The difference between reality and perception puts a pressure on young people to engage in risky behaviours. If a young person believes that they are the only person who ‘hasn’t’ they will want to remedy this so they become someone who 'has'. One of the most effective things you can tell young people to alter their behaviour is ‘the reality’. For example, ‘did you know that more than half of young people in the UK wait beyond their 16th birthday before having sex’ (a true statistic). This relieves the perceived peer influence/pressure as it helps young people realise that they are actually not the only person who has not had sex.
When the normative approach is applied (and kids are told the true statistics) it shows significant decreases in risk taking behaviour and the most significant reductions are surprisingly in the most vulnerable groups.

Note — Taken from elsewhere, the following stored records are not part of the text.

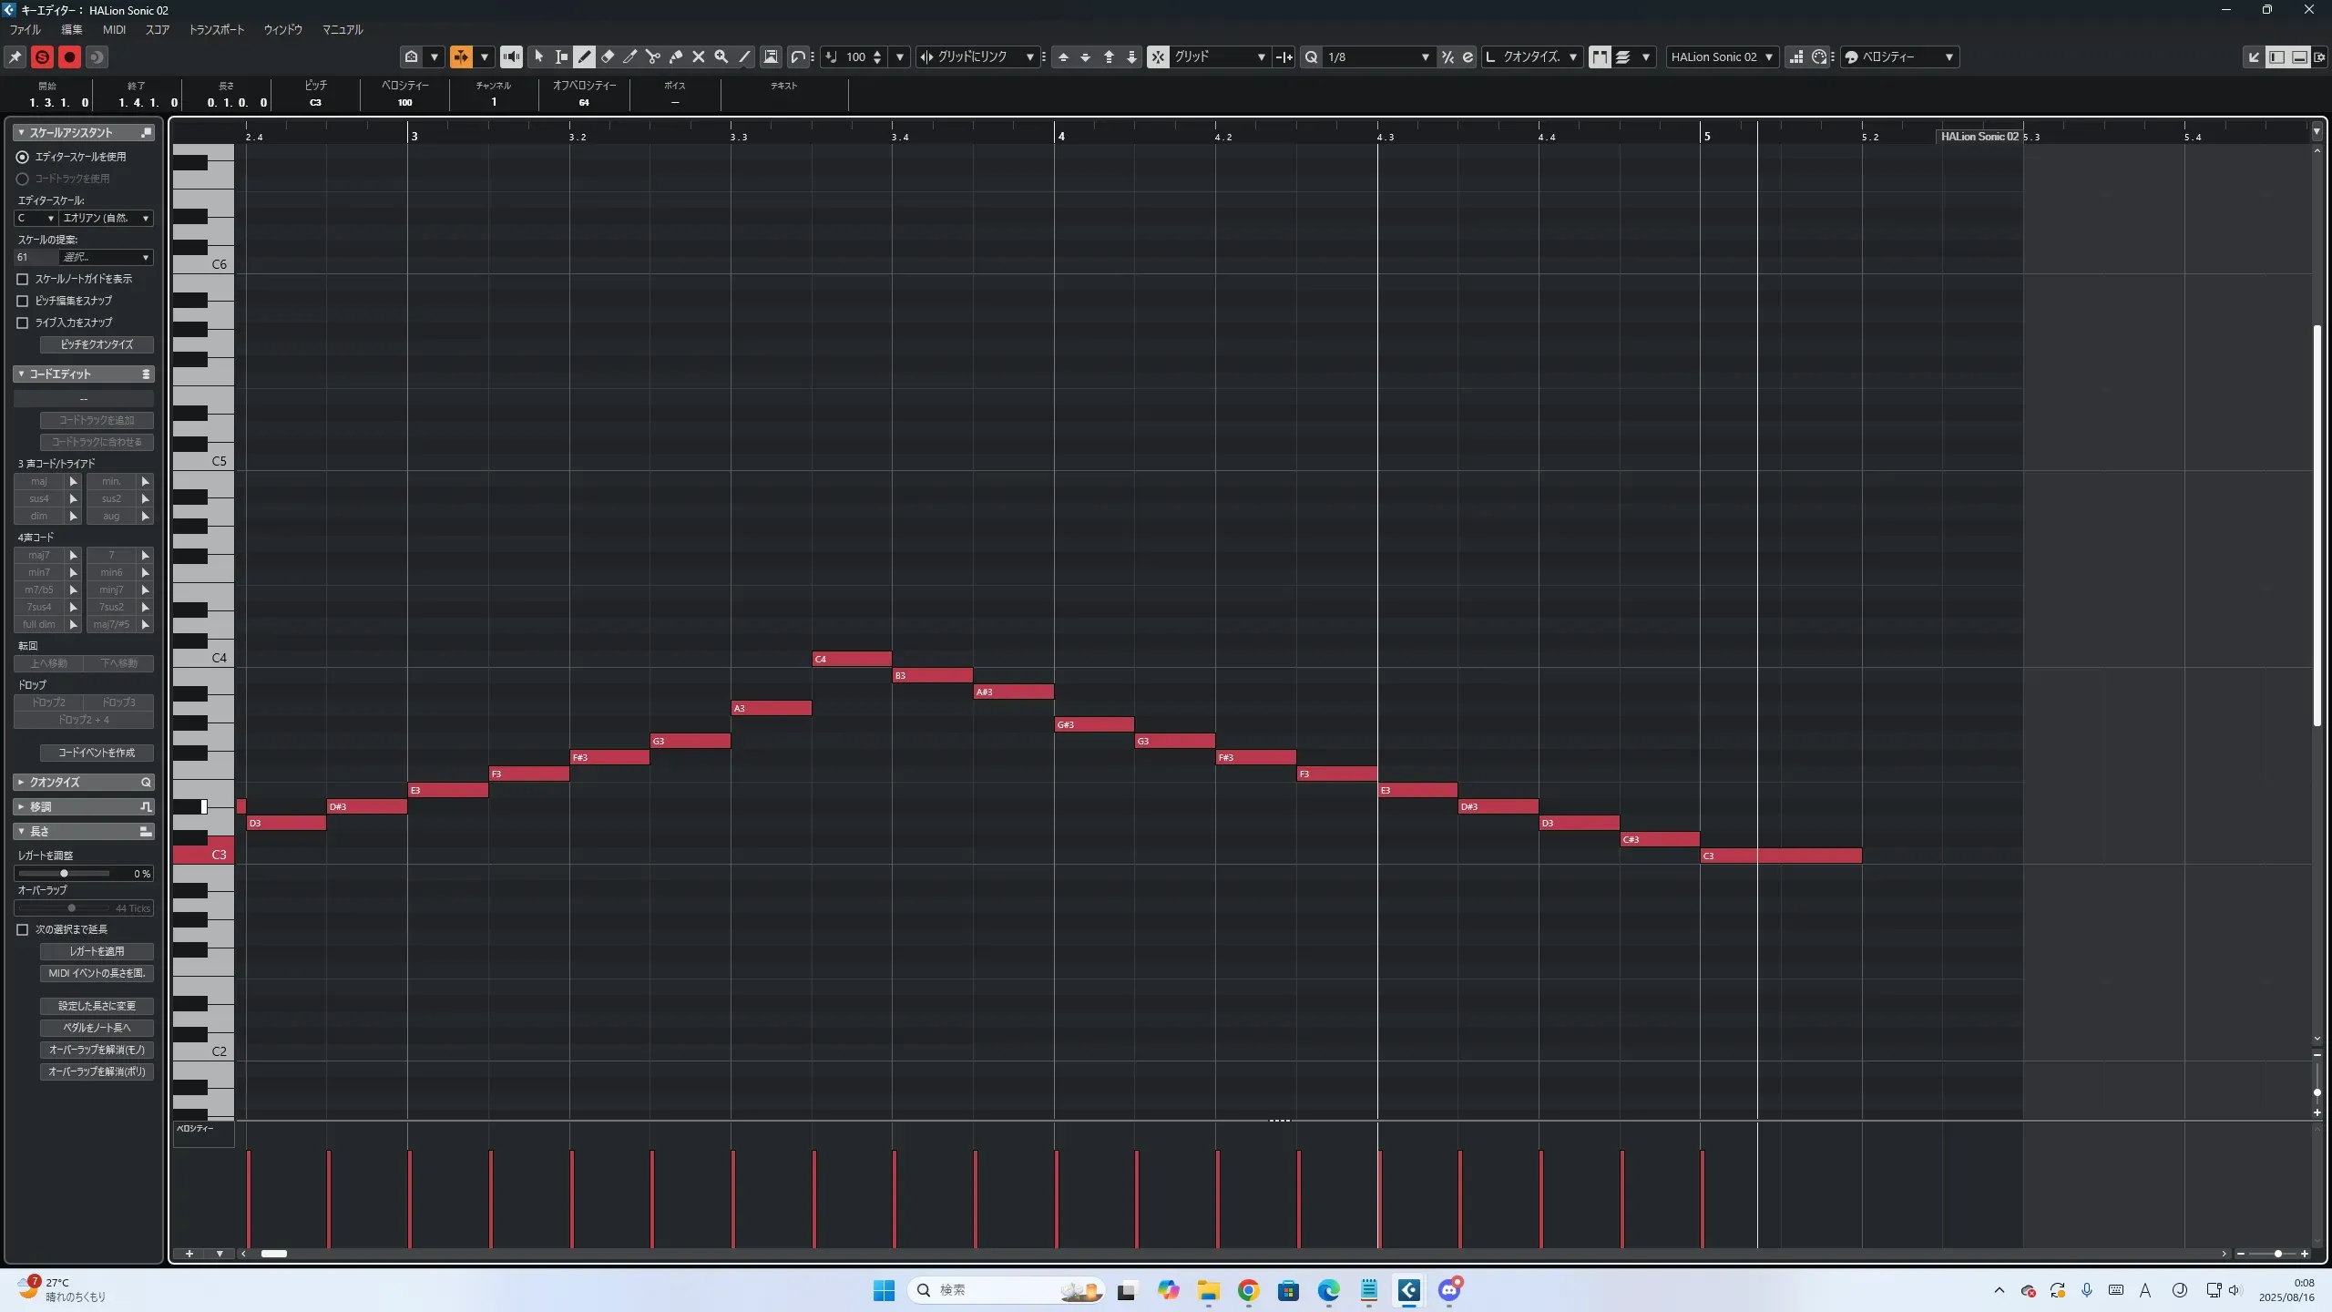
Task: Select the Zoom magnifier tool
Action: [x=721, y=56]
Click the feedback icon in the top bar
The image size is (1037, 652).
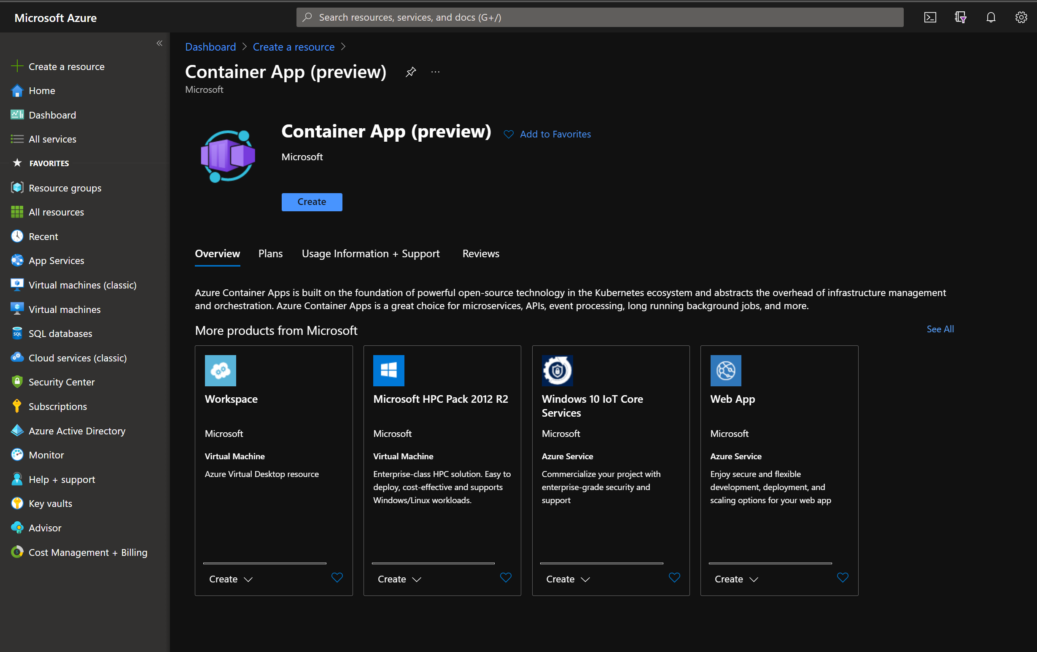[x=961, y=17]
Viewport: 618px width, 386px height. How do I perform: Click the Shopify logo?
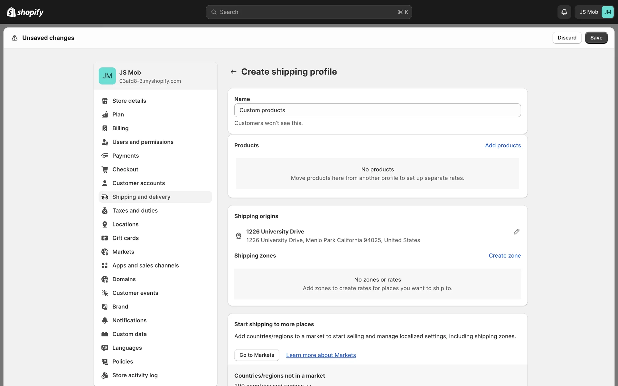(x=25, y=12)
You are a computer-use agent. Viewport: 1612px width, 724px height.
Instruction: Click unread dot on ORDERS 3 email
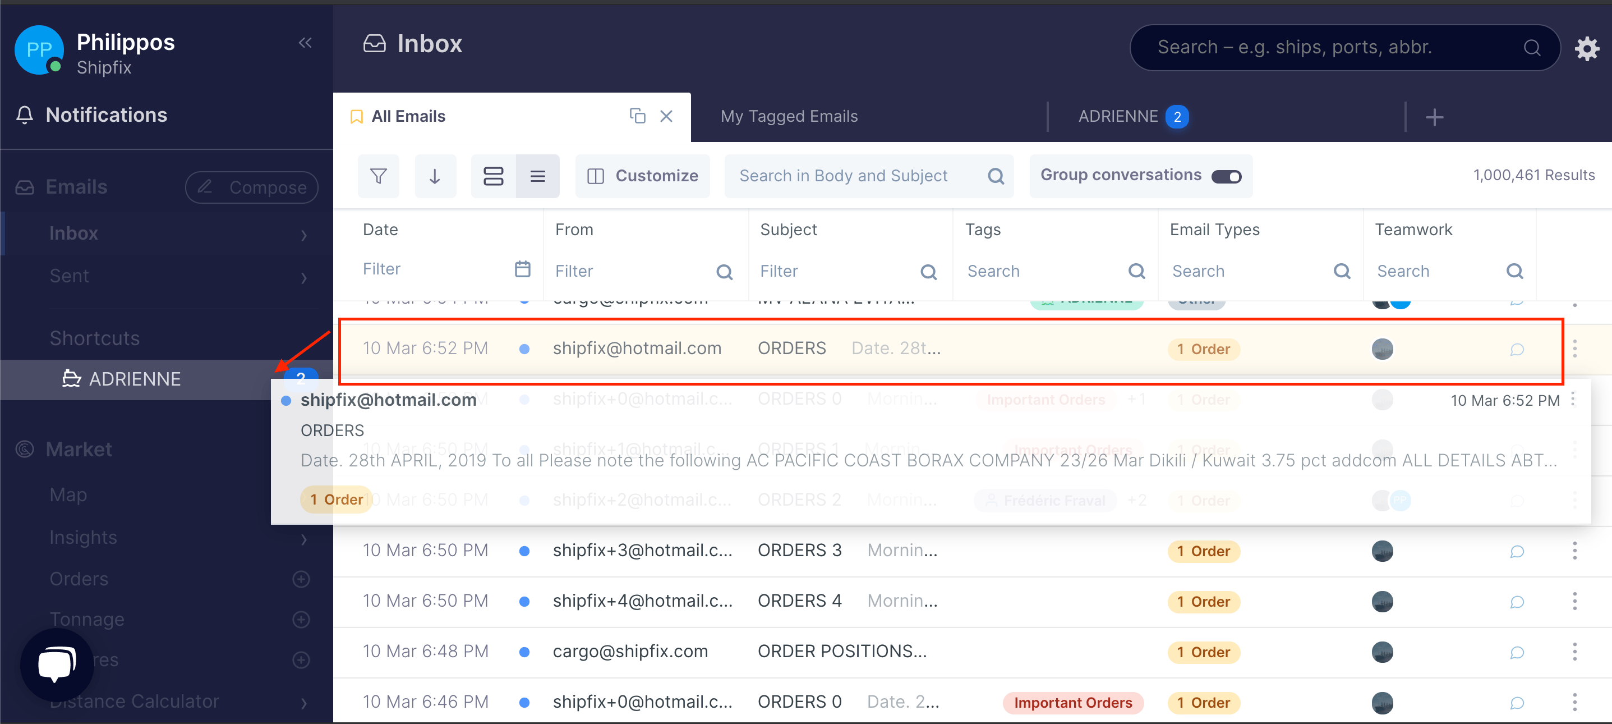click(524, 551)
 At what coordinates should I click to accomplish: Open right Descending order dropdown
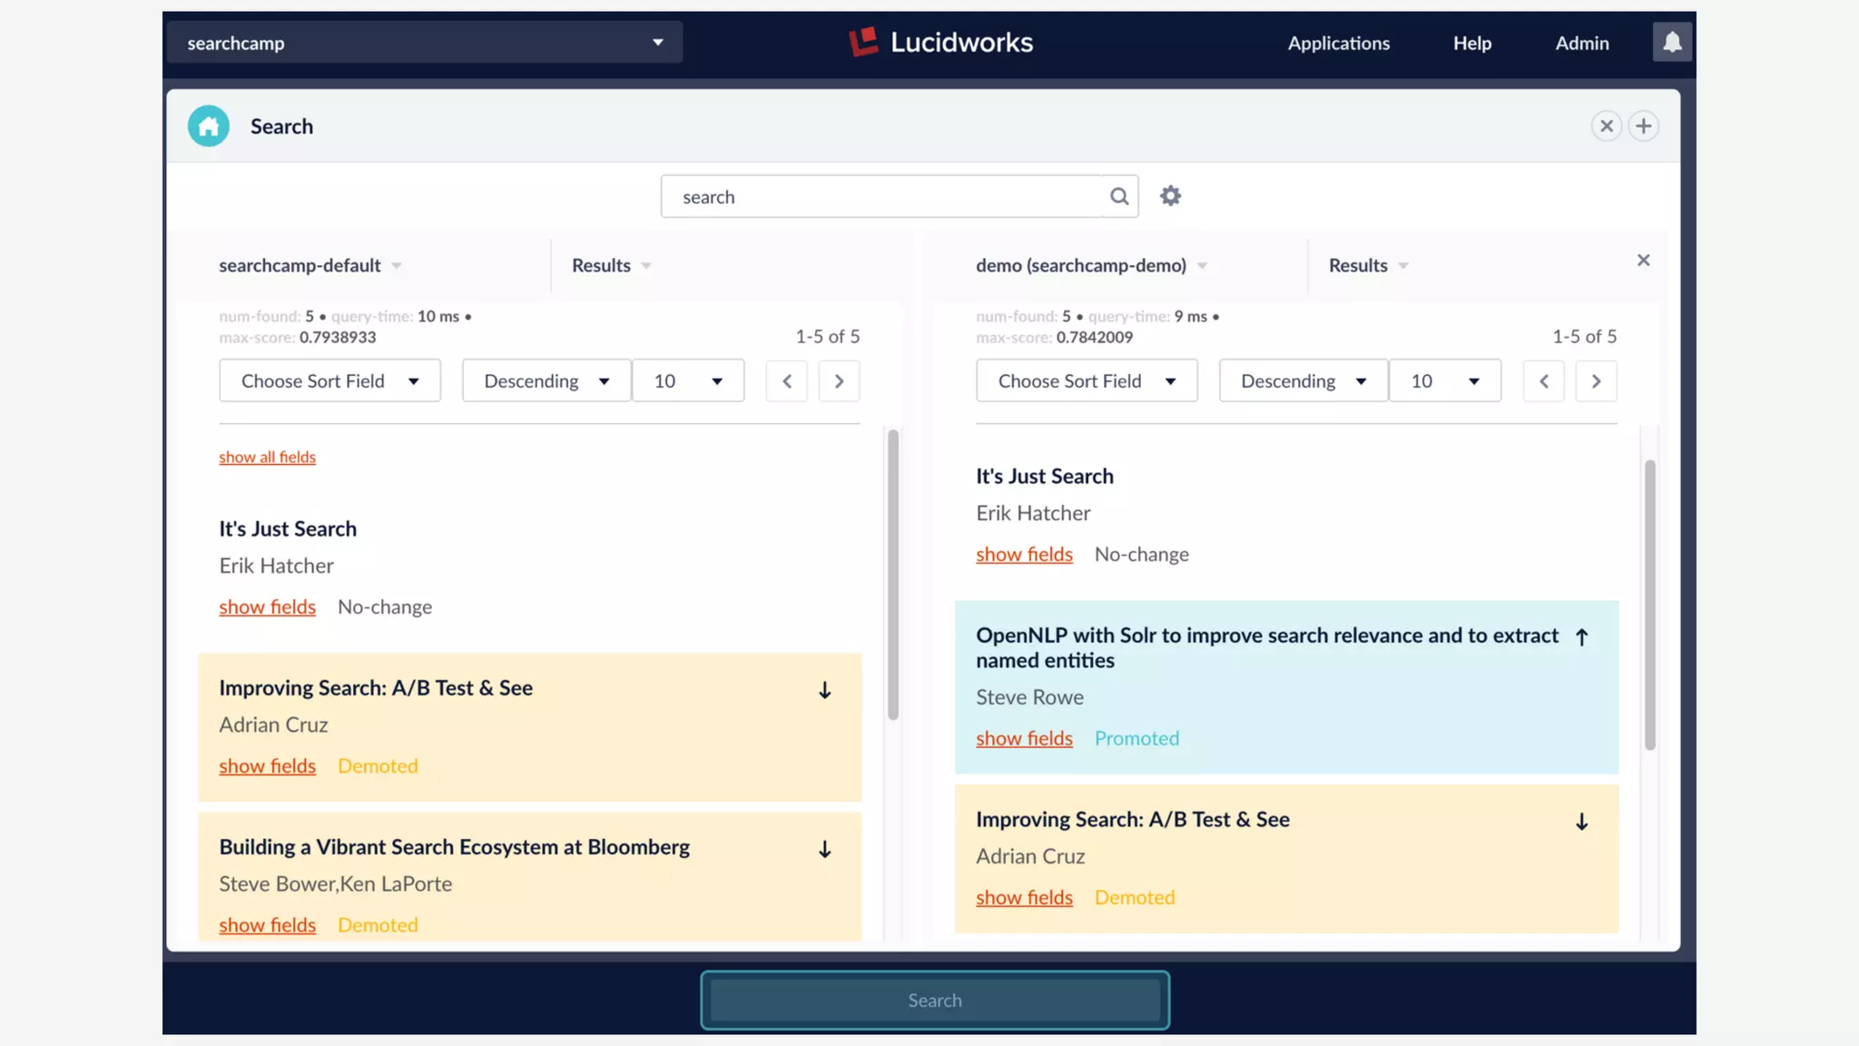pyautogui.click(x=1303, y=381)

Causes of people’s misperception:
Social psychological causes:
conversation patterns (boasting) – exaggerations from young people
mental attribution process - see a person doing it once, tend to think it is what they do all the time. E.g. you see someone drunk – you assume that’s how they carry on all the time.
A focus on extreme behaviours
We, the media, the news, only talk about extreme behaviour and rarely talk about the 95% of people representing the ‘norm’.
Shock tactics are often used to try and scare people out of risky behaviours. Ironically, displaying the extreme ill fait that you are trying to prevent can just make the behaviour seem more the 'norm' and therefore less shocking! e.g. the advert showing a really drunk person falling off scaffolding. Actually most young people didn't relate to that at all because they knew that when they got drunk, they didn't climb up things!
Health professionals tend to focus on the problems in health and exaggerate these problems to get funding etc. This exasperates misperceptions.
This is an example of an advert that was used in the past that exasperates the difference between the actual norm and people’s perceived norm. This advert would be more effective in smoking prevention if it showed most of the fish not smoking and told everyone to be more like everyone else!!!!!